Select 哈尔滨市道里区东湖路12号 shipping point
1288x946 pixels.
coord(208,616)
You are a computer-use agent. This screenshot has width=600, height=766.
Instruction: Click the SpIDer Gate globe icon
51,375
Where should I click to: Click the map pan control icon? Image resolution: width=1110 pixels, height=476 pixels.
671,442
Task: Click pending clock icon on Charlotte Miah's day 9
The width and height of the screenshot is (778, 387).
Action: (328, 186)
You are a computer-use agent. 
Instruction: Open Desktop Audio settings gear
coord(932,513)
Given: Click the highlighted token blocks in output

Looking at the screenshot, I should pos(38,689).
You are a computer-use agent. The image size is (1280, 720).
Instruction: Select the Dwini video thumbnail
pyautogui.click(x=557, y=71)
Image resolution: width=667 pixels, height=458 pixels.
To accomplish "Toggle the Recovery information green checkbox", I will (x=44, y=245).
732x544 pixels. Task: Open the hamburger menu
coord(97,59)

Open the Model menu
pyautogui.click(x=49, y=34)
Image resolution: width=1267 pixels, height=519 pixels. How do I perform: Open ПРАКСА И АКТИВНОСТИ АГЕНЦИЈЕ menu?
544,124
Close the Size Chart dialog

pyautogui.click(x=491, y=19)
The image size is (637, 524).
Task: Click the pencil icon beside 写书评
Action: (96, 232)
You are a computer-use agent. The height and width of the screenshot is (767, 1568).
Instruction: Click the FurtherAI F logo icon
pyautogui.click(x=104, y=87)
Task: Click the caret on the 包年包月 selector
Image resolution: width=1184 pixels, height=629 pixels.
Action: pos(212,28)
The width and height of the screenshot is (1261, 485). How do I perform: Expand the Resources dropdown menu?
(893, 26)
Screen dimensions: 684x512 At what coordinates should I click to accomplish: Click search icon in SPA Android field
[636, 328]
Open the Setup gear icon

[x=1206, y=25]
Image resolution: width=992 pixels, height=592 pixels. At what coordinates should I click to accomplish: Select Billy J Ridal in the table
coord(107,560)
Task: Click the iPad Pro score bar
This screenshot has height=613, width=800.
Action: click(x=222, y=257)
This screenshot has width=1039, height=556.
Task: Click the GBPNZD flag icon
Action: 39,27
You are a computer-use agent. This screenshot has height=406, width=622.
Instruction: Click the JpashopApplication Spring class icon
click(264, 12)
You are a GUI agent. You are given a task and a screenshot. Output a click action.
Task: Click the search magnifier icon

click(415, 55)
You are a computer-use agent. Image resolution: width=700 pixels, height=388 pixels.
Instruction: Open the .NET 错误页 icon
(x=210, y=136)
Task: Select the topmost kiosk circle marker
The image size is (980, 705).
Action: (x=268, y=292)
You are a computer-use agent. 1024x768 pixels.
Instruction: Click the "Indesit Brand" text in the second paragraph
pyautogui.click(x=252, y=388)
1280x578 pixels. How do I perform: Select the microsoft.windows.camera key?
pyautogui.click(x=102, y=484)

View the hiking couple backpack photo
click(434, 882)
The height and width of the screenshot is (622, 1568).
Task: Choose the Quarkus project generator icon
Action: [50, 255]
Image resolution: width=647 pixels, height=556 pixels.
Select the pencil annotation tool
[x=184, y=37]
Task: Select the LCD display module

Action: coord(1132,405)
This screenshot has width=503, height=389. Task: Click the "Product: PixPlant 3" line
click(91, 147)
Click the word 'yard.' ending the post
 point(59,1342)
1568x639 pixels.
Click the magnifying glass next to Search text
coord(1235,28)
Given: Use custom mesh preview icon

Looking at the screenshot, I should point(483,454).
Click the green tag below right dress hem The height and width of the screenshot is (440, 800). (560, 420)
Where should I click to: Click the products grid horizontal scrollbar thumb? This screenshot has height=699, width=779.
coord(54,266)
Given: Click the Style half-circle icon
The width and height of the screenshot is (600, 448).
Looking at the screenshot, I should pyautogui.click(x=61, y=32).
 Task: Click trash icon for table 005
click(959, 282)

+ + +

PROBLEM DESCRIPTION:
What is needed here is an exact copy of every record.

PROBLEM SOLUTION:
Select 哈尔滨市道里区东湖路12号 shipping point
1288x946 pixels.
coord(208,616)
You are a computer-use agent. This screenshot has width=600, height=766.
Instruction: Click the SpIDer Gate globe icon
51,375
Where should I click to: Click the map pan control icon? Image resolution: width=1110 pixels, height=476 pixels.
671,442
Task: Click pending clock icon on Charlotte Miah's day 9
The width and height of the screenshot is (778, 387).
Action: (328, 186)
You are a computer-use agent. 
Instruction: Open Desktop Audio settings gear
coord(932,513)
Given: Click the highlighted token blocks in output

Looking at the screenshot, I should pos(38,689).
You are a computer-use agent. The image size is (1280, 720).
Instruction: Select the Dwini video thumbnail
pyautogui.click(x=557, y=71)
Image resolution: width=667 pixels, height=458 pixels.
To accomplish "Toggle the Recovery information green checkbox", I will (x=44, y=245).
732x544 pixels. Task: Open the hamburger menu
coord(97,59)

Open the Model menu
pyautogui.click(x=49, y=34)
Image resolution: width=1267 pixels, height=519 pixels. How do I perform: Open ПРАКСА И АКТИВНОСТИ АГЕНЦИЈЕ menu?
544,124
Close the Size Chart dialog

pyautogui.click(x=491, y=19)
The image size is (637, 524).
Task: Click the pencil icon beside 写书评
Action: (96, 232)
You are a computer-use agent. The height and width of the screenshot is (767, 1568).
Instruction: Click the FurtherAI F logo icon
pyautogui.click(x=104, y=87)
Task: Click the caret on the 包年包月 selector
Image resolution: width=1184 pixels, height=629 pixels.
Action: pos(212,28)
The width and height of the screenshot is (1261, 485). How do I perform: Expand the Resources dropdown menu?
(893, 26)
Screen dimensions: 684x512 At what coordinates should I click to accomplish: Click search icon in SPA Android field
[636, 328]
Open the Setup gear icon

[x=1206, y=25]
Image resolution: width=992 pixels, height=592 pixels. At what coordinates should I click to accomplish: Select Billy J Ridal in the table
coord(107,560)
Task: Click the iPad Pro score bar
This screenshot has height=613, width=800.
Action: click(x=222, y=257)
This screenshot has width=1039, height=556.
Task: Click the GBPNZD flag icon
Action: 39,27
You are a computer-use agent. This screenshot has height=406, width=622.
Instruction: Click the JpashopApplication Spring class icon
click(264, 12)
You are a GUI agent. You are given a task and a screenshot. Output a click action.
Task: Click the search magnifier icon

click(415, 55)
You are a computer-use agent. Image resolution: width=700 pixels, height=388 pixels.
Instruction: Open the .NET 错误页 icon
(x=210, y=136)
Task: Select the topmost kiosk circle marker
The image size is (980, 705).
Action: (x=268, y=292)
You are a computer-use agent. 1024x768 pixels.
Instruction: Click the "Indesit Brand" text in the second paragraph
pyautogui.click(x=252, y=388)
1280x578 pixels. How do I perform: Select the microsoft.windows.camera key?
pyautogui.click(x=102, y=484)

View the hiking couple backpack photo
click(434, 882)
The height and width of the screenshot is (622, 1568).
Task: Choose the Quarkus project generator icon
Action: [50, 255]
Image resolution: width=647 pixels, height=556 pixels.
Select the pencil annotation tool
[x=184, y=37]
Task: Select the LCD display module

Action: coord(1132,405)
This screenshot has width=503, height=389. Task: Click the "Product: PixPlant 3" line
click(91, 147)
Click the word 'yard.' ending the post
 point(59,1342)
1568x639 pixels.
Click the magnifying glass next to Search text
coord(1235,28)
Given: Use custom mesh preview icon

Looking at the screenshot, I should point(483,454).
Click the green tag below right dress hem The height and width of the screenshot is (440, 800). (560, 420)
Where should I click to: Click the products grid horizontal scrollbar thumb? This screenshot has height=699, width=779.
coord(54,266)
Given: Click the Style half-circle icon
The width and height of the screenshot is (600, 448).
Looking at the screenshot, I should pyautogui.click(x=61, y=32).
 Task: Click trash icon for table 005
click(959, 282)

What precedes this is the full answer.